Palestinian militants fired more rockets at Israel, killing an Israeli civilian, a 70-year-old man, the first fatality inside Israel during a current wave of fighting, on Thursday, as fighting between Israel and the US-designated terrorist group persisted for the third consecutive day.
Palestinian militants launched unrelenting rocket barrages into Israel throughout the day.
Rocket struck an apartment block in the central Israeli city of Rehovot, killing a 70-year-old man, the MADA rescue service said. It said four others were moderately wounded.
Earlier Thursday, Israeli military pressed ahead with its strikes against the Islamic Jihad militant group and said a senior commander in charge of the group's rocket launching force, Ali Ghali, was killed when his apartment was hit.
"Ali Ghali... commander of the rocket launch unit... was assassinated in the south of the Gaza Strip along with other martyrs," said a statement from the Al-Quds Brigades, the armed branch of the group.
Later in the day, Israel said it killed another Islamic Jihad commander who was meant to replace Ghali in southern Gaza. Islamic Jihad confirmed the man, Ahmed Abu Deka, was one of its commanders.

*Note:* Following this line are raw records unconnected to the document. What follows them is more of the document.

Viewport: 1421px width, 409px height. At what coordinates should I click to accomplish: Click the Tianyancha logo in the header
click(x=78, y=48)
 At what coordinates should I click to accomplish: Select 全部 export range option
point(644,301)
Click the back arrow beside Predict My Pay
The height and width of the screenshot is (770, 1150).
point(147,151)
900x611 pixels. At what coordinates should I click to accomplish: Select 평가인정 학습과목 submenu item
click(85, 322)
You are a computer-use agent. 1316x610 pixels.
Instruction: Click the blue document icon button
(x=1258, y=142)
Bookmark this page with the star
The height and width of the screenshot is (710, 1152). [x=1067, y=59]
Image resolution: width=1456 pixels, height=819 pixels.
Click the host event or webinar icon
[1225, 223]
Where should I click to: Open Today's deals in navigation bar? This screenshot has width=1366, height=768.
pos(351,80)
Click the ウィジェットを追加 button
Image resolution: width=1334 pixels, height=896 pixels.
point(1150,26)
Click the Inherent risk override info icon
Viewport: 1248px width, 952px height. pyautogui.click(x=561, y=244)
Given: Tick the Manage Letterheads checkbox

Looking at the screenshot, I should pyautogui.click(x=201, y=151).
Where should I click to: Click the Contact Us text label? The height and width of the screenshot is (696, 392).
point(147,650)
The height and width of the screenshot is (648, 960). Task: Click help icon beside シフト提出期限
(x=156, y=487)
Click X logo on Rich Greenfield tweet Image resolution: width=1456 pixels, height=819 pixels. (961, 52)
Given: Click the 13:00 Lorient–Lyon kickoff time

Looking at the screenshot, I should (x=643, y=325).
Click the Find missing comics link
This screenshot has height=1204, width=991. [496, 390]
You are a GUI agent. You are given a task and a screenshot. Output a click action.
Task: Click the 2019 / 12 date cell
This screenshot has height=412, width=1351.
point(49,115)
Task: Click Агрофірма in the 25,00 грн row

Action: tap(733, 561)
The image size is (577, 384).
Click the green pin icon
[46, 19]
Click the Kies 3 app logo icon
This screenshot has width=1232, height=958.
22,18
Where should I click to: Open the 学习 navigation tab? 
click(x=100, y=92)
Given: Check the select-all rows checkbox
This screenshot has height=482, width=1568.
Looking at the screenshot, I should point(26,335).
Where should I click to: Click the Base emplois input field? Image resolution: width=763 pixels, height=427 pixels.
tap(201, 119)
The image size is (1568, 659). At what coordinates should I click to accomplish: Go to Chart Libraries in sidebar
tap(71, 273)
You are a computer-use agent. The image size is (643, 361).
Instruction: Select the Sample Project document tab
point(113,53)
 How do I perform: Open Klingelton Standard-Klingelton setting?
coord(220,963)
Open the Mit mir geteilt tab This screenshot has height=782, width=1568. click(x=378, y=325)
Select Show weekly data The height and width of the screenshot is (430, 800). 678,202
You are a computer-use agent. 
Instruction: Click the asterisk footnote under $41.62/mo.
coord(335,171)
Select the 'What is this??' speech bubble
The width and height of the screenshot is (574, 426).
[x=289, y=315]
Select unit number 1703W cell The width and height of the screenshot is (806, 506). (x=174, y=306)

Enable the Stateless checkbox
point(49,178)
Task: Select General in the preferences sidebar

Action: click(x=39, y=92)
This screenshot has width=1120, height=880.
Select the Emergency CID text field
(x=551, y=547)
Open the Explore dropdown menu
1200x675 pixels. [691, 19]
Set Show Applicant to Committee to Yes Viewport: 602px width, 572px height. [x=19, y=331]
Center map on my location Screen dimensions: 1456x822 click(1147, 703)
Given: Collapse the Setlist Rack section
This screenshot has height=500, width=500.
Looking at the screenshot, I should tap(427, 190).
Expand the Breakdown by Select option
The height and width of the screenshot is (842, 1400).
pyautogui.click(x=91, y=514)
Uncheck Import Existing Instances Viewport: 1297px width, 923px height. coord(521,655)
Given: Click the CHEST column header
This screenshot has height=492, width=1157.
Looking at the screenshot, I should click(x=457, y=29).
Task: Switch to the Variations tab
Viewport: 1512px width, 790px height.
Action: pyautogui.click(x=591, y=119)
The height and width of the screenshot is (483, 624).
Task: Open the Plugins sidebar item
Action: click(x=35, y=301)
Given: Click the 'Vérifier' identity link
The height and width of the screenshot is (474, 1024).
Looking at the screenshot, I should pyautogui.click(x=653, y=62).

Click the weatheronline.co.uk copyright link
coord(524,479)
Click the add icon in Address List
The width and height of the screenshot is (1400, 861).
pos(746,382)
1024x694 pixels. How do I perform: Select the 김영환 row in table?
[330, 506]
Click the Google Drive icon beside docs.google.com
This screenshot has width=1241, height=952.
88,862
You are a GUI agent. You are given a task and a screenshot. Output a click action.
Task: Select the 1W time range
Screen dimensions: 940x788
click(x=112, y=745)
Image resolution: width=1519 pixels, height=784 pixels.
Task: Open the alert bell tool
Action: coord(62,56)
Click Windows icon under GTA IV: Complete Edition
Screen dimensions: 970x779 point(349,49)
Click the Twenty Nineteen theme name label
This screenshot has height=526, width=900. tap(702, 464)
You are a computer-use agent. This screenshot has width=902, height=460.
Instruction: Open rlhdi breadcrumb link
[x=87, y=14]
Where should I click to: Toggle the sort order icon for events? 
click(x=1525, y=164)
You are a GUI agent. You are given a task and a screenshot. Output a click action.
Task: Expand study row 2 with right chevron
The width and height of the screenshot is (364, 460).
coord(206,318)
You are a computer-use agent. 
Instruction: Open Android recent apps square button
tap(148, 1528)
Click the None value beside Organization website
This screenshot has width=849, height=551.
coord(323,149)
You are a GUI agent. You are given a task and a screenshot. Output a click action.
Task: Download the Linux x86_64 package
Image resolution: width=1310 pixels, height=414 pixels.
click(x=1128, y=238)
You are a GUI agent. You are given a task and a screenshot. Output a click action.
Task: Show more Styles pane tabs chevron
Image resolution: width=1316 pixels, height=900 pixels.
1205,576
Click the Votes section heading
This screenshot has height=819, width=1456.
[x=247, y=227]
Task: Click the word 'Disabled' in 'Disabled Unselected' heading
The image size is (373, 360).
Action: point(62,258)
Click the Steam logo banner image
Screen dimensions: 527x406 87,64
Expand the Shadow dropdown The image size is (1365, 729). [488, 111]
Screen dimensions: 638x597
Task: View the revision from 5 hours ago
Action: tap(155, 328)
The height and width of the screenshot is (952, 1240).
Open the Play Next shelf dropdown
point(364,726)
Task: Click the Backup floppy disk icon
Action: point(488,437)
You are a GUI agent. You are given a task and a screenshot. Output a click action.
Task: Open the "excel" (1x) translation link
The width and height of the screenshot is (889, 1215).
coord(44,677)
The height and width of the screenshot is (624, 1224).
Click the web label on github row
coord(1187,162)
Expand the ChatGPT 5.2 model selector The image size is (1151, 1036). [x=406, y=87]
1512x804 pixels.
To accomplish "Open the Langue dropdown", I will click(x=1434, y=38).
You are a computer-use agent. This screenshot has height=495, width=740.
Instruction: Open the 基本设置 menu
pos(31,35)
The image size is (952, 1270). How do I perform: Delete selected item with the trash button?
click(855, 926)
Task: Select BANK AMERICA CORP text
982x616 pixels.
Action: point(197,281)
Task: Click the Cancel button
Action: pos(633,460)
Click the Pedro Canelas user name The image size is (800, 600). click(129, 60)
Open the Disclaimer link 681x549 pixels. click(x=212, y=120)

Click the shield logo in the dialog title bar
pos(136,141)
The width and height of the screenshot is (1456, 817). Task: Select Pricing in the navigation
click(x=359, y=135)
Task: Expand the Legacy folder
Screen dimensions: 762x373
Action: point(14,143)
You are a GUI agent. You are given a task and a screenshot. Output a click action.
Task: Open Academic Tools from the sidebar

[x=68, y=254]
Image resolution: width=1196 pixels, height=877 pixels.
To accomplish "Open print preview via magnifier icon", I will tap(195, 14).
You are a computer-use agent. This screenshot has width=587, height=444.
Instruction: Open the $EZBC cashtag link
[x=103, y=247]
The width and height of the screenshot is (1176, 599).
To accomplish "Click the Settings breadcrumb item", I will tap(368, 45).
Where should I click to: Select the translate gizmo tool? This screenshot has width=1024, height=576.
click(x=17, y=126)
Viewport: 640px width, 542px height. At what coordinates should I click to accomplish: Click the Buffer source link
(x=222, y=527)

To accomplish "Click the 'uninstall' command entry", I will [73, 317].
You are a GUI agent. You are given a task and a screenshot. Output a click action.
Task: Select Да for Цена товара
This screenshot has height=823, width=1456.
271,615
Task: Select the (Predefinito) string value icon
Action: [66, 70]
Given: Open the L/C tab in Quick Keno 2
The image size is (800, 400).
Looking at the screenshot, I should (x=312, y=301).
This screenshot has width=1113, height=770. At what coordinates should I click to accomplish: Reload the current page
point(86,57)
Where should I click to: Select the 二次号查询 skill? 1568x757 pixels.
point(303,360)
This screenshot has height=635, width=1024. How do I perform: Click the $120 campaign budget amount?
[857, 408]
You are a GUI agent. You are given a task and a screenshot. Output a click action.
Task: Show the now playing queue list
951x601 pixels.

The Israeli Defence Force said Abu Deka "had a significant role in commanding and carrying out the rocket barrages toward Israel" over the past day.
Speaking to reporters after the latest airstrike, the head of the IDF Southern Command, Maj Gen Eliezer Toledano, said the military would continue with targeted killings of members of Islamic Jihad, reported The Times of Israel.
"We started with the [senior] command in the opening strike. From there we continued for a second attack last night where we killed the head of the rocket array. And now we killed his deputy," Toledano said.
Toledano said both Ghali and Abu Deka were "responsible for the rockets" during the current escalation, as well as over the past few years.
The Health Ministry in Gaza said a total of 28 people have been killed since the fighting erupted. Among the dead were at least nine Islamic Jihad militants, 10 civilians and nine others, including four whom Israel says were killed in failed rocket launches, whose affiliation remained uncertain, reported ABC News.
Operation Shield and Arrow, as it is known in the military, was launched early Tuesday with the killing of three top Islamic Jihad commanders in the wake of rocket fire from Gaza earlier this month.
Egypt and the United Nations continued to seek a cease-fire between the two sides, Israeli and Palestinian officials said. But those efforts appeared to be stymied in part over Islamic Jihad's demand that Israel cease its policy of targeted killings, officials familiar with the talks said, reported WSJ.